Chi deve fare la dichiarazione dei redditi?

3 months ago

La dichiarazione dei redditi è il documento in cui ogni cittadino contribuente dichiara le proprie entrate al fisco, attraverso il modello Unico 730 (in Italia).

Cosa si inserisce nella dichiarazione dei redditi

Nel modello 730, vanno inseriti i redditi del lavoro dipendente o della pensione, i redditi ottenuti da fabbricati e terreni, i redditi di capitale, i redditi a tassazione separata e diversi redditi per i quali non è prevista l’IVA. In un nucleo familiare, si può inserire nello stesso modello i redditi del coniuge. Oltre alle entrate, si devono documentare anche le spese, come quelle sanitarie, di locazione, di spese del mutuo, di spese per figli a carico (come l’istruzione o le attività sportive), di acquisti di mobili o di elettrodomestici, etc.

Chi risiede all’estero ma percepisce dei redditi in Italia, come quelli fondiari o di partecipazione a società residenti, deve comunque inserirli nella dichiarazione dei redditi, in quanto sono soggetti a tassazione.

Se si devono dichiarare i redditi di un’impresa, bisogna calcolare dei principi generali, stabiliti dagli articoli 109 e 110 del TUIR (Testo Unico delle Imposte sui Redditi), ovvero il reddito d’impresa, la certezza dell’esistenza, l’imputazione a conto economico, l’inerenza e l’oggettiva determinabilità.

Dal dichiarare le entrate, sono esonerati i titolari di reddito, che hanno un lavoro dipendente, il cui reddito complessivo non supera gli ottomila euro, chi ha dei redditi ricavati da terreni e fabbricati inferiori ai cinquecento euro o che sono già soggetti a IMU, chi percepisce un reddito da un unico soggetto, chi percepisce una pensione annuale complessiva che non superi i 7750 o gli 8000 euro, chi percepisce dei redditi esenti (come le pensioni di invalidità), chi ha dei redditi tassati alla fonte, etc.

Chi deve fare la dichiarazione e come bisogna presentarla

Attualmente, la dichiarazione dei redditi si può presentare tramite via telematica, da parte dei diretti interessati o dagli intermediari fiscali (come i commercialisti).
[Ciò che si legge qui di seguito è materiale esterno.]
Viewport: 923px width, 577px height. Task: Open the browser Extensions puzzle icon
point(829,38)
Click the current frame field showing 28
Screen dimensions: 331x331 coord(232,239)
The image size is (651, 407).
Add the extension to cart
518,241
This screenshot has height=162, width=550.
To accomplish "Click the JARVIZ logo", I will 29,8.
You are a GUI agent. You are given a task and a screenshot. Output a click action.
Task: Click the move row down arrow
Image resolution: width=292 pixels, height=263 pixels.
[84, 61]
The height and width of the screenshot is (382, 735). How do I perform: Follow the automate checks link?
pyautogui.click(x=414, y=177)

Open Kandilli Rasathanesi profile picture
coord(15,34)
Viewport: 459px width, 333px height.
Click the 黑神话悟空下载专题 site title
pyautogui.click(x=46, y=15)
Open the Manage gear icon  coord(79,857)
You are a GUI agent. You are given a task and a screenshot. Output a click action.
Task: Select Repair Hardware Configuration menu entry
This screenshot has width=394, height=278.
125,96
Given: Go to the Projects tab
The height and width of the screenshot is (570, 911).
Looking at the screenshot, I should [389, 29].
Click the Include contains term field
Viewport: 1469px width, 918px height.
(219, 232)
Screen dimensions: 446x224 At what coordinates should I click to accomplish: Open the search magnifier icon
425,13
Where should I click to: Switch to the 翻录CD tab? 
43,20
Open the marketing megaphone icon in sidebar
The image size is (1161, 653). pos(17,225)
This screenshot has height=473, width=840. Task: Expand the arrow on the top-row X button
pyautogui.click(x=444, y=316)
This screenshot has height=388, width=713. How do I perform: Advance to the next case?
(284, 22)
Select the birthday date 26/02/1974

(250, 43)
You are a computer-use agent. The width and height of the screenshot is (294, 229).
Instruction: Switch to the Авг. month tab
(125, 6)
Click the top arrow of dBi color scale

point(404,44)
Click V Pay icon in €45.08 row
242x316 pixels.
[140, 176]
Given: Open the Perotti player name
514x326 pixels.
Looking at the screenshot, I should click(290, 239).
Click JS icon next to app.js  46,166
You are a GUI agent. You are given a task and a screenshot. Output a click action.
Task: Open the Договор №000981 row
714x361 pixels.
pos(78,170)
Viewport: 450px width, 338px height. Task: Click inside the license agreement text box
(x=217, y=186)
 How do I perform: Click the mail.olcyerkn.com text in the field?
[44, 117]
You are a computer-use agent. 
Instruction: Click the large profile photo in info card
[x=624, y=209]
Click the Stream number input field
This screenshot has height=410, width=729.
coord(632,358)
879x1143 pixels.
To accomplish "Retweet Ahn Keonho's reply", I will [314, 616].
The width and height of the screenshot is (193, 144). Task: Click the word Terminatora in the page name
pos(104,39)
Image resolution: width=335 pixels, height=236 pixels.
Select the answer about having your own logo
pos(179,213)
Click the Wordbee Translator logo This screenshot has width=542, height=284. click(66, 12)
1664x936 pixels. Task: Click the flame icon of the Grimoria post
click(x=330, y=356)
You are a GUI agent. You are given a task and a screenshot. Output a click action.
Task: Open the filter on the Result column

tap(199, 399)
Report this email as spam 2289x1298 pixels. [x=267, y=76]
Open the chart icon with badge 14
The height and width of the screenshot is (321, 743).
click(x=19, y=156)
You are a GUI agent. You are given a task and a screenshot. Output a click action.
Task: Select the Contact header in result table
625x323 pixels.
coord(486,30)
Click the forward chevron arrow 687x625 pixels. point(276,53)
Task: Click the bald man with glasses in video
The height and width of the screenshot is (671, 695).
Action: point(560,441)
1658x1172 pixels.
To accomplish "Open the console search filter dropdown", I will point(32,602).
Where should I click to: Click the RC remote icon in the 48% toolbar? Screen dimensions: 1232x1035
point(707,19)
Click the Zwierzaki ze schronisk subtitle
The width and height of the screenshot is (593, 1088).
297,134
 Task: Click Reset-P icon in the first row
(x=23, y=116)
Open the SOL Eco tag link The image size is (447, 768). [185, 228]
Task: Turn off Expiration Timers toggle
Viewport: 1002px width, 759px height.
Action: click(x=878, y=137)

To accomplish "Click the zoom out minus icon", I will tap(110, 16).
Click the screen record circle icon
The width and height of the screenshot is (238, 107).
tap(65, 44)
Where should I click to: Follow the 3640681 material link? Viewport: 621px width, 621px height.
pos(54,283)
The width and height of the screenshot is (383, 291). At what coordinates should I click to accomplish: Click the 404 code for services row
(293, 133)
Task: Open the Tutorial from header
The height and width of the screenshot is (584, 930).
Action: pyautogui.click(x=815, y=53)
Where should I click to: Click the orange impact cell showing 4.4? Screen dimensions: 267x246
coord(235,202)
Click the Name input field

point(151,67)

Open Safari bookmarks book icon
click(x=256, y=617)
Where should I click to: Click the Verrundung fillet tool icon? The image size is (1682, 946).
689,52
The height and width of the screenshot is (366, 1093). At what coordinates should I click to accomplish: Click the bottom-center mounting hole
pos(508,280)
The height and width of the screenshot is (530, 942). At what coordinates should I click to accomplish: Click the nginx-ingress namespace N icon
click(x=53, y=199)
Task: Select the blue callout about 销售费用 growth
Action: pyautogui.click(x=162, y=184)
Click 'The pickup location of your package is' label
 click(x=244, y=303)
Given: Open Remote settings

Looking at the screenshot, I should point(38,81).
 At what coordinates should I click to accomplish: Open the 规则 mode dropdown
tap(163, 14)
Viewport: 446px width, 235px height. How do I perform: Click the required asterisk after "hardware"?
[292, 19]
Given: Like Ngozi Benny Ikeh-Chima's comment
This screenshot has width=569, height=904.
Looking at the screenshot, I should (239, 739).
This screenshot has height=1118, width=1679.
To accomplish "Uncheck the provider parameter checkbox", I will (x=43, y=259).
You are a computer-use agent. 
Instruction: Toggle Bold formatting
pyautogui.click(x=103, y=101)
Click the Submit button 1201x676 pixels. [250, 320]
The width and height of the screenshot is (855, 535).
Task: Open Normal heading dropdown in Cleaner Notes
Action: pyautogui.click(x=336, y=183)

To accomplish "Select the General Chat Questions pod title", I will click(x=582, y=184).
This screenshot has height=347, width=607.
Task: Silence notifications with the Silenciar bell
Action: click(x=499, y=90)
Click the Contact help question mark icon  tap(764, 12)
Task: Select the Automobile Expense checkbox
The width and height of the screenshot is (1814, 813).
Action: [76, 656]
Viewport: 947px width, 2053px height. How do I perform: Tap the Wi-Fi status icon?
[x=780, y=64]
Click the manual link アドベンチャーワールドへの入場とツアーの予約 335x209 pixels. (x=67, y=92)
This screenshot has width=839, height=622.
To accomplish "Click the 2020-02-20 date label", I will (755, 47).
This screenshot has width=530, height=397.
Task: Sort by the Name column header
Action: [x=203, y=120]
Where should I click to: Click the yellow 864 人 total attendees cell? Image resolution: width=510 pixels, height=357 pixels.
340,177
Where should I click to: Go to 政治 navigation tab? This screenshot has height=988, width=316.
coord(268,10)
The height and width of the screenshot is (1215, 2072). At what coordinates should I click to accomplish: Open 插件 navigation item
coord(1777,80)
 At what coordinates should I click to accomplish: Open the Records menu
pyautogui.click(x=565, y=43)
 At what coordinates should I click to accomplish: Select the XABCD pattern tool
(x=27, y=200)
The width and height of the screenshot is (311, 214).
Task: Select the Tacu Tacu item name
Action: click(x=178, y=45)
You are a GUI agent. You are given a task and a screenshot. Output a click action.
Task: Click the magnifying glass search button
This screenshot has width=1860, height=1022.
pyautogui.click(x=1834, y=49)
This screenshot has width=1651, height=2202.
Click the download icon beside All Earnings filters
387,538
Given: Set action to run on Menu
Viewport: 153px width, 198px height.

Il modello 730 va consegnato entro il 30 settembre, in caso di ritardi bisogna pagare delle sanzioni.

Oltre al modello Unico, bisogna consegnare anche altri documenti, in fotocopia o in originale, come il documento d’identità, la tessera sanitaria, le ricevute acconti Irpef, documenti che attestino chi è il datore di lavoro e, per chi è iscritto al sindacato, la tessera di iscrizione alla CISL.

Il Modello 730 si può scaricare direttamente dal sito dell’Agenzia delle Entrate ma, chi ha dei dubbi, è meglio che affidi la sua compilazione a un commercialista o al CAF, visto che un professionista è sempre aggiornato sulle modifiche delle leggi fiscali.